June 30, 2010 - 11:55 am

I have a neighbor with a barking dog. Every time I go outside the dog barks--then she starts yelling at it and the noise goes on until I go back inside. I have lost the use of my backyard to the very loud noise my neighbor creates. I am considering using one of the dog frequency units. It is disturbing to hear that both DR and her guest sided with the woman with the barking dog instead of with the neighbor who is trying to recover some peace and quiet in her neighborhood.

Yappy dog owners need to be considerate of their neighbors.

June 30, 2010 - 2:08 pm

When you complain about someone making too much noise, just be thankful you can have them turn their radio down, go someplace else, or in some other way mitigate the effects of the disturbance. Some of us suffer from tinnitus, and for us noise is inescapable; we carry the noise with us because it's inside our heads.

In reference to white noise generators, there is a difference between constant and changing sound. The most common "sound" I hear is a constant squeal, which I can generally ignore even when it's very loud. It interferes with conversation, listening to music (it can combine with the music to create some unpleasant dissonance), and similar activities but at least I can more or less shut it out. At other times I hear a sound exactly like a faucet that is on slightly. A whistling sort of sound that varies from moment to moment, just like the faucet sound that varies with the chaotic flow. That changing sound is much harder to ignore, like the animated ads on webpages intended to draw the viewers eye.

I think that may be the reason for the use of white noise generators. The noise is constant and patternless, like the sound of a fan, and if it masks the sort of noise that keeps drawing one's attention, it makes it easier to ignore.

June 30, 2010 - 2:24 pm

A caller asked about certain children with disabilities who have more trouble processing when there is a lot of environmental noise.

Keizer wisely responded that we recognize the struggles of these children, but that they are merely "canaries in the mine", warning us that our so-called "unaffected" children likely are having similar (though less-apparent) problems as well.

As a geriatrician working to transform long-term care, this comment brought me immediately to our own "canaries" in the nursing home: people who live with dementia. Instead of seeing their distress as "behavior problems", we need to recognize that they are extraordinarily sensitive to an environment that is potentially harmful to all of us.

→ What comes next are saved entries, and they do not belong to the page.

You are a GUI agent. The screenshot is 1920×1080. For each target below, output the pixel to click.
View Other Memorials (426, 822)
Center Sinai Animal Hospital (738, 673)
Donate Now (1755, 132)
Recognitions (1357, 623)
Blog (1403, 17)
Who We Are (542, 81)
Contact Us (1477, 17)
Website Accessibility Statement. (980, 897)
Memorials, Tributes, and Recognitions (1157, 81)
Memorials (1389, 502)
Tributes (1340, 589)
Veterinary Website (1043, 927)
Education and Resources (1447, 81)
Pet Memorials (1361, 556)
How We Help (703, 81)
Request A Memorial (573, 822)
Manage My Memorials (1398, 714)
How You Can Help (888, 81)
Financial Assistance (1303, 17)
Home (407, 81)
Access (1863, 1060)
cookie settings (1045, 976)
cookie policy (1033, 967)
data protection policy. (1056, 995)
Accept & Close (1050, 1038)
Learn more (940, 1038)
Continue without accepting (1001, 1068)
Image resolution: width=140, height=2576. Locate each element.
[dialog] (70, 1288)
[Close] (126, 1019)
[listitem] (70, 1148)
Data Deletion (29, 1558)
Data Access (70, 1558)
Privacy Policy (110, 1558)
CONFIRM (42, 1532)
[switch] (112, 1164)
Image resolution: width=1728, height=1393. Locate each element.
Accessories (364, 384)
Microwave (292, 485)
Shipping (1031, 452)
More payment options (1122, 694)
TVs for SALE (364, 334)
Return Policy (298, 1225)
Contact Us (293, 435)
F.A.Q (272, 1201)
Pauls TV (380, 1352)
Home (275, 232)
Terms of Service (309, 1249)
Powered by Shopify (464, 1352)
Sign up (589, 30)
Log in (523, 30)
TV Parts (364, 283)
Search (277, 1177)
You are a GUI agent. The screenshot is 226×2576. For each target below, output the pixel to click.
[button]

In the traditional nursing home, this is more than environmental noise (though that is an important problem). It is also due to what's missing: relationship, autonomy, meaningful engagement, physical comfort, love. How much do our elders without dementia--indeed, how much do all of us--suffer from this deprivation?

June 30, 2010 - 2:52 pm

I would like to know if right-wing conservative Frederick Kagan is related to
Supreme Court nominee Elena Kagan?

Thank you,

Mary Shanahan
mary4956@comcast.net

June 30, 2010 - 6:07 pm

I have long maintained a deep, passionate appreciaton for classical music. Since childhood (and I'm now in my seventies), I have attended concerts performed by some of the best symphony orchestras in the world, in Europe and in the U.S. I am appalled by a recent trend, in some of the concert halls in America, where audiences applaud between movements of a symphony or a concerto. I find the "inappropriate applause" most disturbing and much prefer the old rules of etiquette where the audiences withhold their applause and shouts until the work is completely finished. The classic rules of etiquette are still very much observed in Europe. And, perhaps so in some of the U.S. cities that have great orchestras (e.g., Chicago Symphony, New York Philharmonic, etc).

I am wondering how other passionate lovers of classical music feel about this subject?